## DIRECTION:
Show each line of the records below that contains the string "height", copied verbatim.

## DATA PROVIDED:

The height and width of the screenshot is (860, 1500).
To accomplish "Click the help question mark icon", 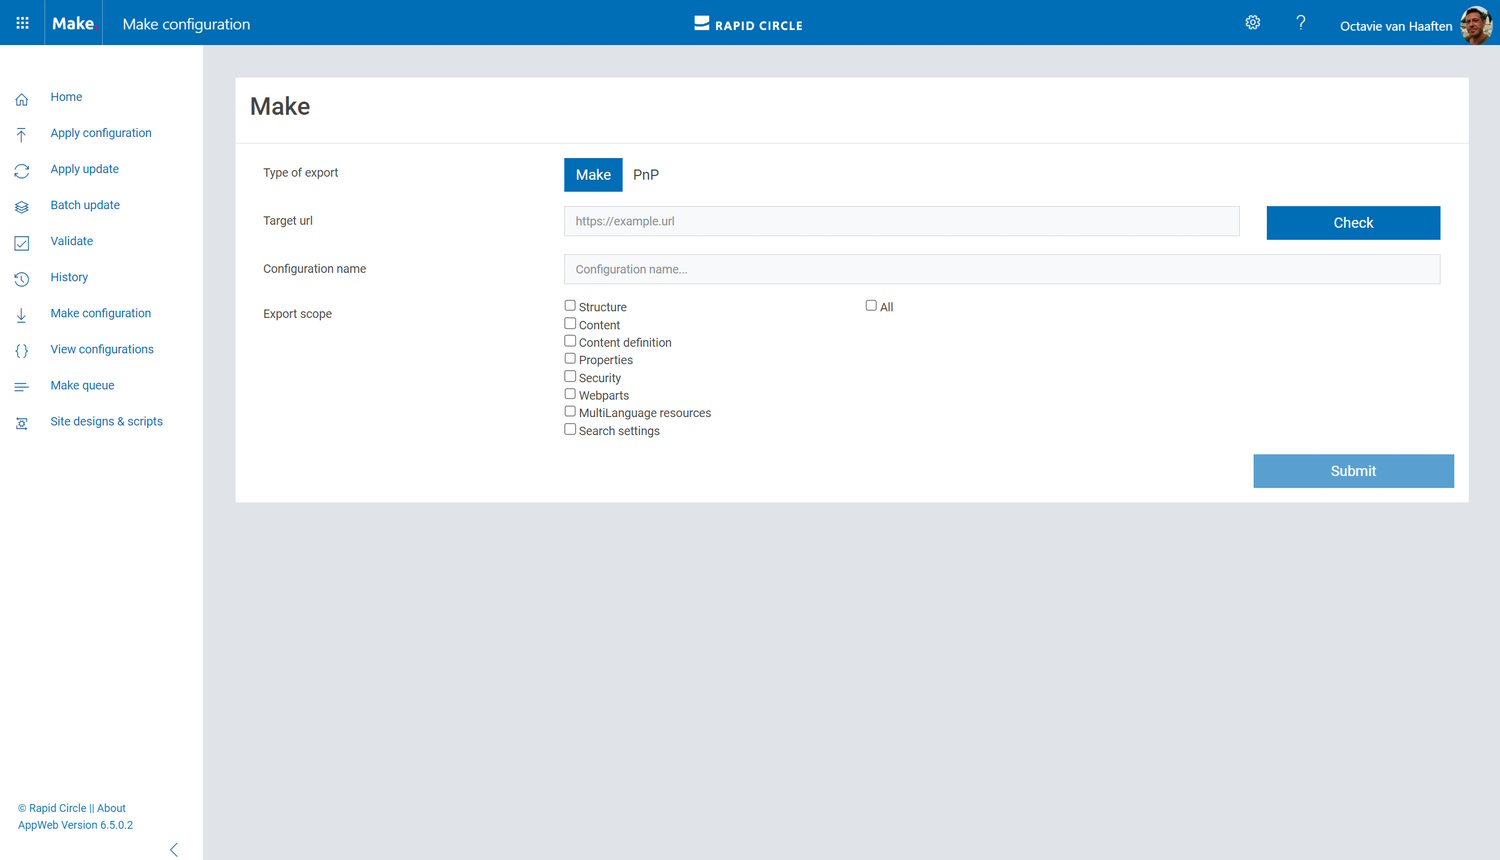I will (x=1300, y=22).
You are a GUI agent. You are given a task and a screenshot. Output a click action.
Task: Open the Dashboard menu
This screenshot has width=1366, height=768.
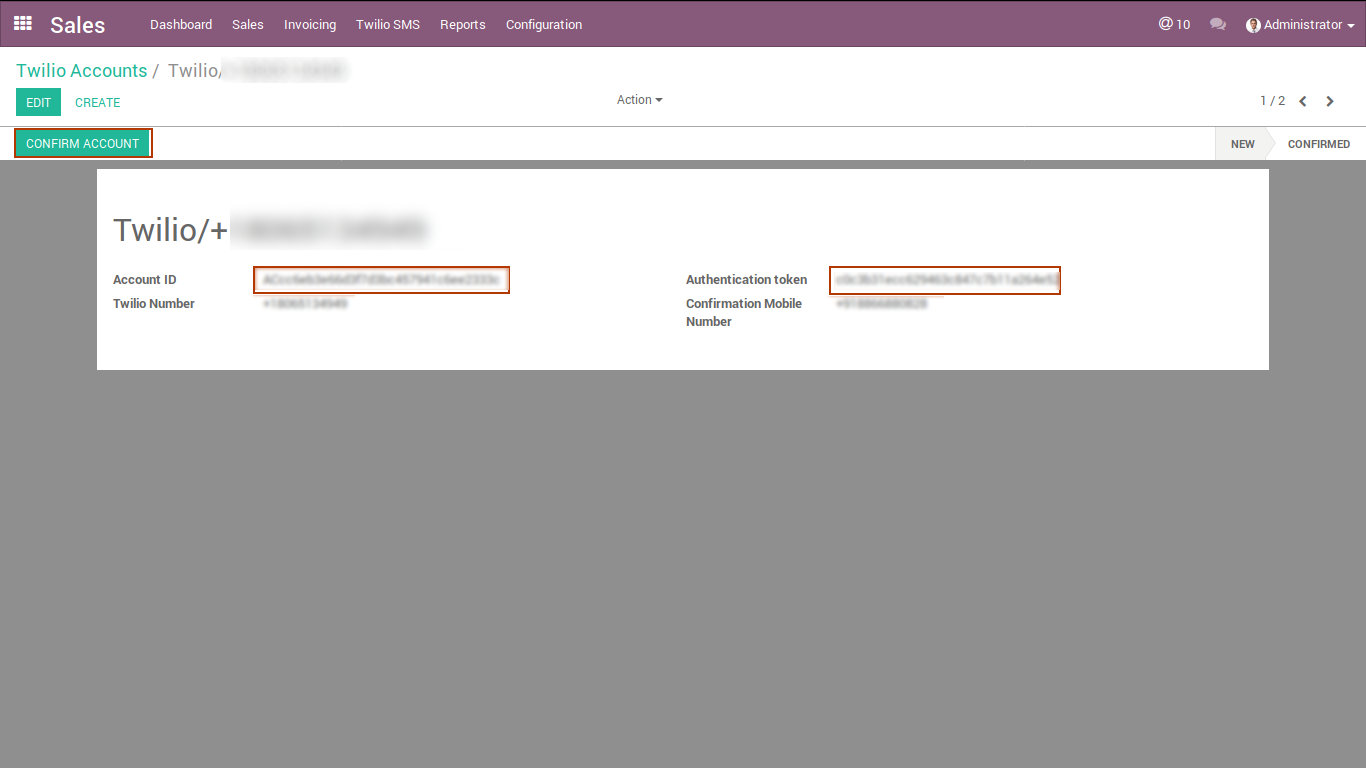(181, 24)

## FULL ANSWER:
The height and width of the screenshot is (860, 1500).
This screenshot has width=1366, height=768.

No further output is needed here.